[Physics] Showing that position times momentum and energy times time have the same dimensions

dimensional analysisheisenberg-uncertainty-principlehomework-and-exercisesunits

I've been asked to show that both the position-momentum uncertainty principle and the energy-time uncertainty principle have the same units.

I've never see a question of this type, so am I allowed to substitute the units into the expressions and then treat them as variables?

If so, here's my attempt. Forgive me if I've done something silly, as I'm no physicist.

Starting with the position-momentum uncertainty principle:

$$\Delta{}x\Delta{}p \geq h / 4\pi$$

Substituting the units into the expression (at this point, diving by $4\pi$ won't necessarily matter):

$$(m)\left(kg \cdot \frac{m}{s}\right) \geq J \cdot s$$

Combining $m$ and bringing $s$ to the other side:

$$\frac{kg \cdot m^2}{s^2} \geq J $$

Knowing that $J = kg \cdot m^2/s^2$:

$$J \geq J$$

Now, for the energy-time uncertainty principle:

$$\Delta{}E\Delta{}t \geq h / 4\pi$$

Substituting the units into the expression (again, diving by $4\pi$ won't necessarily matter):

$$J \cdot s \geq J \cdot s$$

Diving by $s$:

$$J \geq J$$

Is this valid?

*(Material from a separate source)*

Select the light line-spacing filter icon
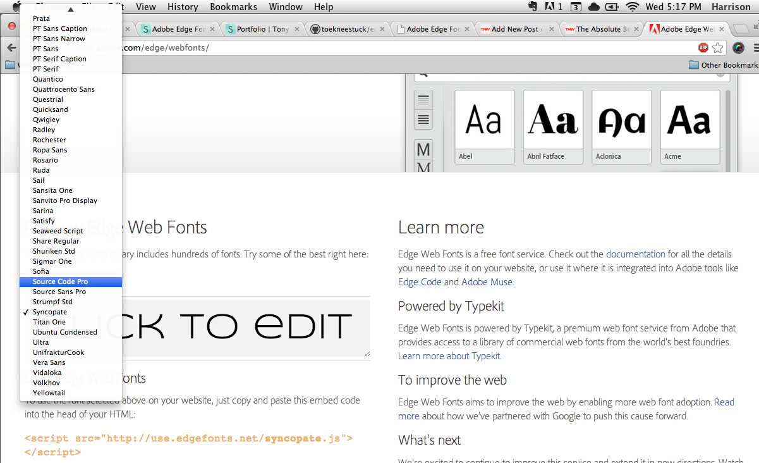The width and height of the screenshot is (759, 463). [423, 99]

Or could I not be more wrong?

Best Answer

I think you are on the right track. There are a couple of bits of advice you may follow:

  1. You may simply note that if $A \geq B$, then it follows that $A = B$ is a valid solution, thus $A$ and $B$ must have the same units.

    Therefore $\Delta{p}\Delta{x}$ has the same units as $h$ which has the same units as $\Delta{E}\Delta{t}$.

  2. The method you used is called Dimensional Analysis and it's perfectly correct to use it.